The reason LGH wants to build in West Earl is not to put Ephrata out of business or preempt anything Reading Hospital might do, she says. It's because that area will need more health-care services as it grows.
A projected increase of 10,000 residents in northeastern Lancaster County over the next five years is one driving force, Bergen says.
Another is the conversion of semi-private rooms to private rooms. At the end of that process, there will be fewer beds in the city hospital. LGH currently has 521 beds.
LGH's countywide study shows that the county will need an additional 100 hospital beds in the next 25 years.
LGH should create those beds and the services to go with them, Bergen says, because it is the most highly developed hospital in the region and must continue to grow to remain strong.
"People worry in our community about our getting too large or too profitable," she says. "A lot of communities are worried about losing their hospitals."
Lancastrians have a choice of four hospitals, she notes, but they have only one "tertiary facility," a hospital that delivers highly specialized health care.
"If we want to keep open-heart programs and bariatric (weight reduction) surgery and trauma programs for the county, we have to be able to draw from a larger population," she explains.

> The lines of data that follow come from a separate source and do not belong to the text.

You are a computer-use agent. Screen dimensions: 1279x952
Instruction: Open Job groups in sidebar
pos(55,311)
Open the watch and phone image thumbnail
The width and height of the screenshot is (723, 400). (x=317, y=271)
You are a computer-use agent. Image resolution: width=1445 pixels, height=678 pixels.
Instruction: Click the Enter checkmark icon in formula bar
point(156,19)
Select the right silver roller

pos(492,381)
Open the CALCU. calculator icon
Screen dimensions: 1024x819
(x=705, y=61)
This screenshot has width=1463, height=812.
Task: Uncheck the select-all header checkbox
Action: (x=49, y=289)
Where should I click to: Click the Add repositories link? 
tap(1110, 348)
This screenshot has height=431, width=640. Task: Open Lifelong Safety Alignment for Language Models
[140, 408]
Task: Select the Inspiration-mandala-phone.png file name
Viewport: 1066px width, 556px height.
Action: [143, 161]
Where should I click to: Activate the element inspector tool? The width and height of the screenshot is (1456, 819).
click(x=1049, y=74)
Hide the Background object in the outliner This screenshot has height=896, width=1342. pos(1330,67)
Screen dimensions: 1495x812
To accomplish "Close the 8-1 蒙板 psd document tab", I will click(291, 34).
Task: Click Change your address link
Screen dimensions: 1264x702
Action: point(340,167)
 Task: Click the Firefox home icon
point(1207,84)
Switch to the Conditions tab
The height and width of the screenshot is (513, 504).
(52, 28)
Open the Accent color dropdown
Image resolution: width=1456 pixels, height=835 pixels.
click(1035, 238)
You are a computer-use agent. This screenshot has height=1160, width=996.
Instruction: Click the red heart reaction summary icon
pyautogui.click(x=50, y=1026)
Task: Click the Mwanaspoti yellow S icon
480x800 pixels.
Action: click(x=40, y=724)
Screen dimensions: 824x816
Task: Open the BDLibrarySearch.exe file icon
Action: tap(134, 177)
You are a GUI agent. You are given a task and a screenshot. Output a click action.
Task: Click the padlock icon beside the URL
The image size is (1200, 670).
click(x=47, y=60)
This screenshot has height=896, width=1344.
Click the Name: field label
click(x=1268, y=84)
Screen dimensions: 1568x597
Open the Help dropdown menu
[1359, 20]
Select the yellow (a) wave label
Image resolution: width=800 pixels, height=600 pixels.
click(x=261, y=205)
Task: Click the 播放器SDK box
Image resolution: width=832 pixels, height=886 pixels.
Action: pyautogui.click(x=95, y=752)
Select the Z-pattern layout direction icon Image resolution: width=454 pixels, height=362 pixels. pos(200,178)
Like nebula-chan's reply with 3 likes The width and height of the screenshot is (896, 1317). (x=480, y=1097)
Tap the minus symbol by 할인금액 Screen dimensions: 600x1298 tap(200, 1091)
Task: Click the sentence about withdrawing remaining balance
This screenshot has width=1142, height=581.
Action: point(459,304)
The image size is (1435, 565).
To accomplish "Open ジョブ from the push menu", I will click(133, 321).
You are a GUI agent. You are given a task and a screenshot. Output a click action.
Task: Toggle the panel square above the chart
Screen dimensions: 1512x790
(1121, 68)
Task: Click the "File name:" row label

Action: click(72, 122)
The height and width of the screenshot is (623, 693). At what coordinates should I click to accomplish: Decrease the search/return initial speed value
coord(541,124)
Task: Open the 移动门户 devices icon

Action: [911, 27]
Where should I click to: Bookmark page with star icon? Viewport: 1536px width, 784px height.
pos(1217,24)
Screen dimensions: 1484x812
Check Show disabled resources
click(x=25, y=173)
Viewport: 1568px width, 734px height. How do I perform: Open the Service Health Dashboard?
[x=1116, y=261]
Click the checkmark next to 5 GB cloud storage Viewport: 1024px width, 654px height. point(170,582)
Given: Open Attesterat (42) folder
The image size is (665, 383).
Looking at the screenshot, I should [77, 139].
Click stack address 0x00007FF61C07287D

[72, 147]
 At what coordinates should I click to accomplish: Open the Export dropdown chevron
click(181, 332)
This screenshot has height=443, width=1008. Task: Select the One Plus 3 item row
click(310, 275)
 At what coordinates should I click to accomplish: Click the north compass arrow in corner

"If we focused on the city, we could be the size of Heart of Lancaster," she says, "but a county this size should have specialized services and a hospital that is stable and secure for the future."
For that reason, she notes, LGH is committed to building something new under the county's health-care sun: a "wellness-centered" medical complex to serve a growing northeastern Lancaster County.
Dan Sweigart is not impressed.
"What kind of message does this project send about healthy lifestyles?" he asks. "It's destroying productive farmland and you have to drive to get to it.
"We talk about building livable communities, promoting healthy lifestyles, but when the chips are down we continue to build what we've been building for 40 years."